== Segment start ==

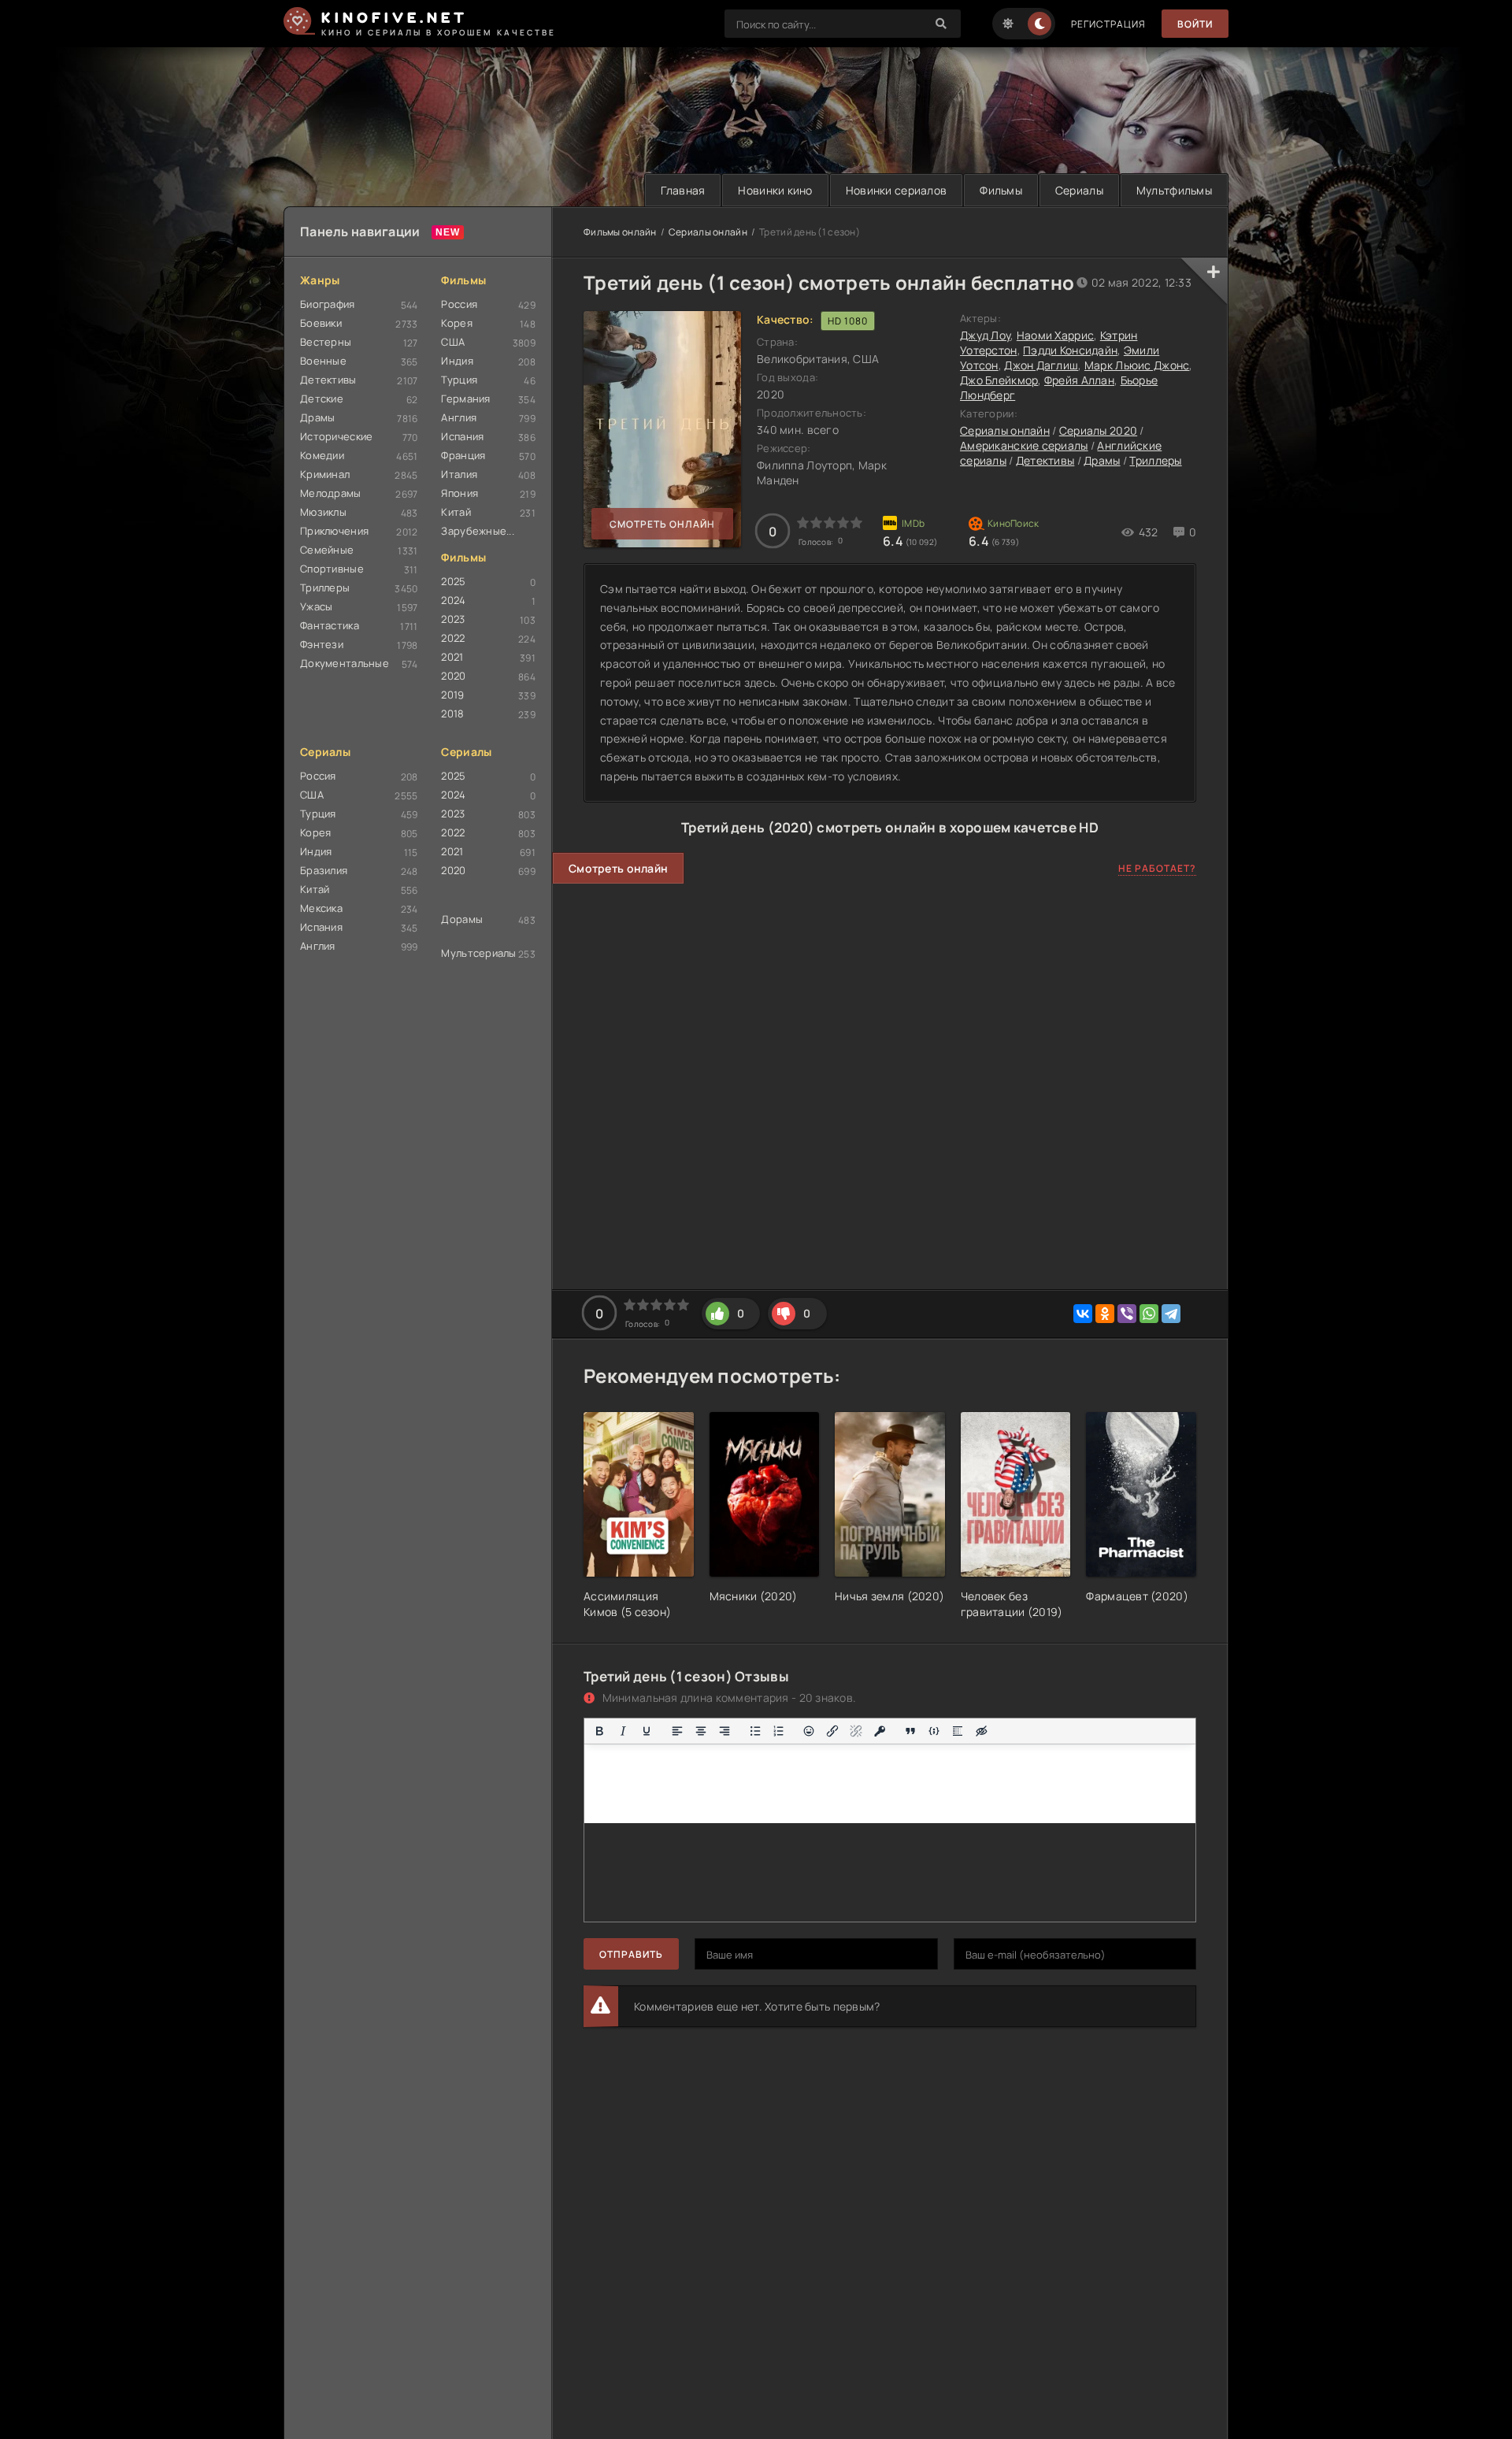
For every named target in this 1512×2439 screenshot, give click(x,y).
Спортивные (332, 569)
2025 (453, 581)
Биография (327, 304)
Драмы (317, 417)
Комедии (322, 455)
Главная (683, 190)
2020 (453, 676)
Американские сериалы (1024, 445)
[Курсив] (623, 1731)
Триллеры (325, 587)
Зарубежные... (477, 531)
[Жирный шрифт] (599, 1731)
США (453, 342)
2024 (453, 600)
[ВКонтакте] (1082, 1313)
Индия (456, 361)
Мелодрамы (330, 493)
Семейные (327, 550)
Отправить (631, 1954)
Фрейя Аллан (1079, 380)
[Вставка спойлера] (957, 1731)
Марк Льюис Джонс (1136, 365)
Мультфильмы (1174, 190)
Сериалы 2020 (1098, 430)
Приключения (334, 531)
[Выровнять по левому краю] (677, 1731)
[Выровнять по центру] (701, 1731)
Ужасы (316, 606)
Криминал (325, 474)
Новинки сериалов (896, 190)
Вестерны (325, 342)
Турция (459, 380)
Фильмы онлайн (620, 232)
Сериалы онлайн (708, 232)
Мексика (321, 908)
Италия (459, 474)
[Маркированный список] (755, 1731)
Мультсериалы (478, 953)
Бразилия (323, 870)
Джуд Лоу (985, 335)
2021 (452, 657)
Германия (465, 398)
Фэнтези (321, 644)
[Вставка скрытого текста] (981, 1731)
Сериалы (1079, 190)
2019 (452, 695)
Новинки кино (775, 190)
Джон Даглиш (1041, 365)
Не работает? (1157, 868)
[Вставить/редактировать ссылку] (832, 1731)
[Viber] (1126, 1313)
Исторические (336, 436)
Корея (456, 323)
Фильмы (1001, 190)
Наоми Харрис (1055, 335)
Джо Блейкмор (999, 380)
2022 (453, 638)
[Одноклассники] (1104, 1313)
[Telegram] (1171, 1313)
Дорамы (462, 919)
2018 (452, 713)
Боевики (321, 323)
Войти (1195, 24)
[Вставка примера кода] (934, 1731)
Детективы (328, 380)
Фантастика (329, 625)
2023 (453, 619)
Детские (321, 398)
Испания (462, 436)
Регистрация (1108, 24)
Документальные (344, 663)
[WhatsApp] (1149, 1313)
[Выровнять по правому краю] (724, 1731)
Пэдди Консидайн (1070, 350)
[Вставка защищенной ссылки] (879, 1731)
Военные (323, 361)
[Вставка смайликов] (809, 1731)
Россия (459, 304)
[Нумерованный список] (779, 1731)
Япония (459, 493)
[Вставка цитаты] (910, 1731)
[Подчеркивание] (646, 1731)
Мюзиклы (323, 512)
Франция (463, 455)
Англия (458, 417)
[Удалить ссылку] (856, 1731)
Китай (455, 512)
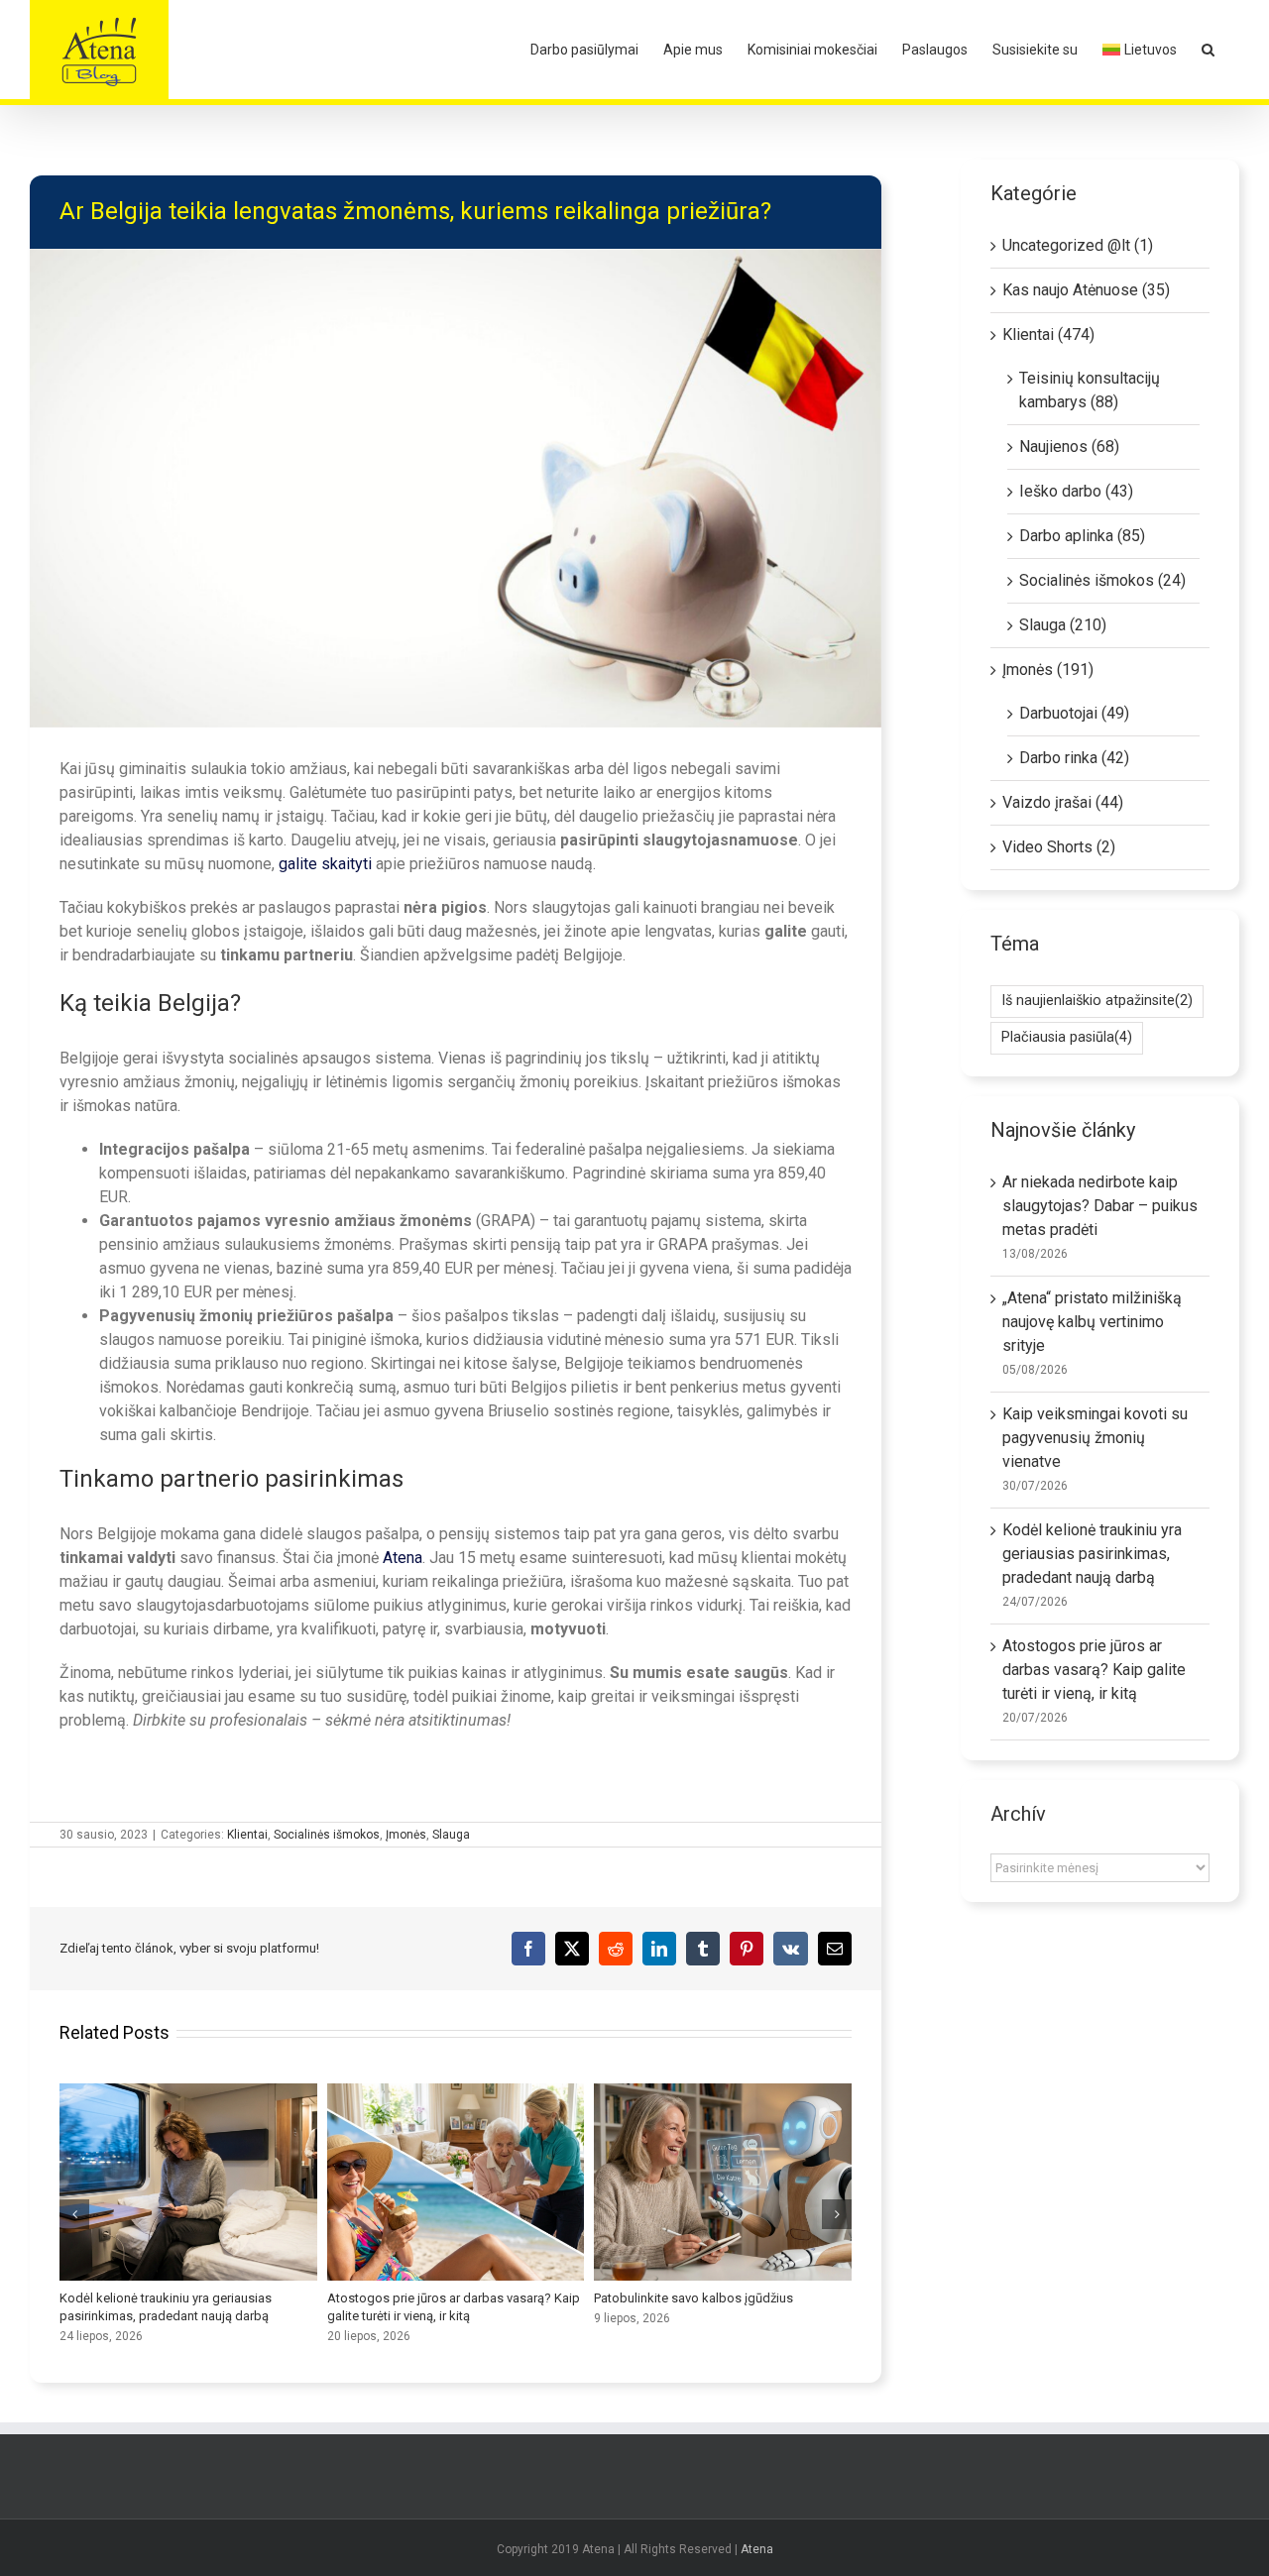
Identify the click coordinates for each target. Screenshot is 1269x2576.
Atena (757, 2549)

== Segment end ==

* Exercise directions *
Return the listing above in an exact copy that leaves out the images.

* Response area *
For every named target in this 1512×2439 screenshot, give click(x,y).
Спортивные (332, 569)
2025 (453, 581)
Биография (327, 304)
Драмы (317, 417)
Комедии (322, 455)
Главная (683, 190)
2020 (453, 676)
Американские сериалы (1024, 445)
[Курсив] (623, 1731)
Триллеры (325, 587)
Зарубежные... (477, 531)
[Жирный шрифт] (599, 1731)
США (453, 342)
2024 (453, 600)
[ВКонтакте] (1082, 1313)
Индия (456, 361)
Мелодрамы (330, 493)
Семейные (327, 550)
Отправить (631, 1954)
Фрейя Аллан (1079, 380)
[Вставка спойлера] (957, 1731)
Марк Льюис Джонс (1136, 365)
Мультфильмы (1174, 190)
Сериалы 2020 (1098, 430)
Приключения (334, 531)
[Выровнять по левому краю] (677, 1731)
[Выровнять по центру] (701, 1731)
Ужасы (316, 606)
Криминал (325, 474)
Новинки сериалов (896, 190)
Вестерны (325, 342)
Турция (459, 380)
Фильмы онлайн (620, 232)
Сериалы онлайн (708, 232)
Мексика (321, 908)
Италия (459, 474)
[Маркированный список] (755, 1731)
Мультсериалы (478, 953)
Бразилия (323, 870)
Джуд Лоу (985, 335)
2021 (452, 657)
Германия (465, 398)
Фэнтези (321, 644)
[Вставка скрытого текста] (981, 1731)
Сериалы (1079, 190)
2019 (452, 695)
Новинки кино (775, 190)
Джон Даглиш (1041, 365)
Не работает? (1157, 868)
[Вставить/редактировать ссылку] (832, 1731)
[Viber] (1126, 1313)
Исторические (336, 436)
Корея (456, 323)
Фильмы (1001, 190)
Наоми Харрис (1055, 335)
Джо Блейкмор (999, 380)
2022 (453, 638)
[Одноклассники] (1104, 1313)
[Telegram] (1171, 1313)
Дорамы (462, 919)
2018 (452, 713)
Боевики (321, 323)
Войти (1195, 24)
[Вставка примера кода] (934, 1731)
Детективы (328, 380)
Фантастика (329, 625)
2023 (453, 619)
Детские (321, 398)
Испания (462, 436)
Регистрация (1108, 24)
Документальные (344, 663)
[WhatsApp] (1149, 1313)
[Выровнять по правому краю] (724, 1731)
Пэдди Консидайн (1070, 350)
[Вставка защищенной ссылки] (879, 1731)
Военные (323, 361)
[Вставка смайликов] (809, 1731)
Россия (459, 304)
[Нумерованный список] (779, 1731)
Япония (459, 493)
[Вставка цитаты] (910, 1731)
[Подчеркивание] (646, 1731)
Мюзиклы (323, 512)
Франция (463, 455)
Англия (458, 417)
[Удалить ссылку] (856, 1731)
Китай (455, 512)
Identify the click coordinates for each target. Screenshot is 1269x2576.
Atena (757, 2549)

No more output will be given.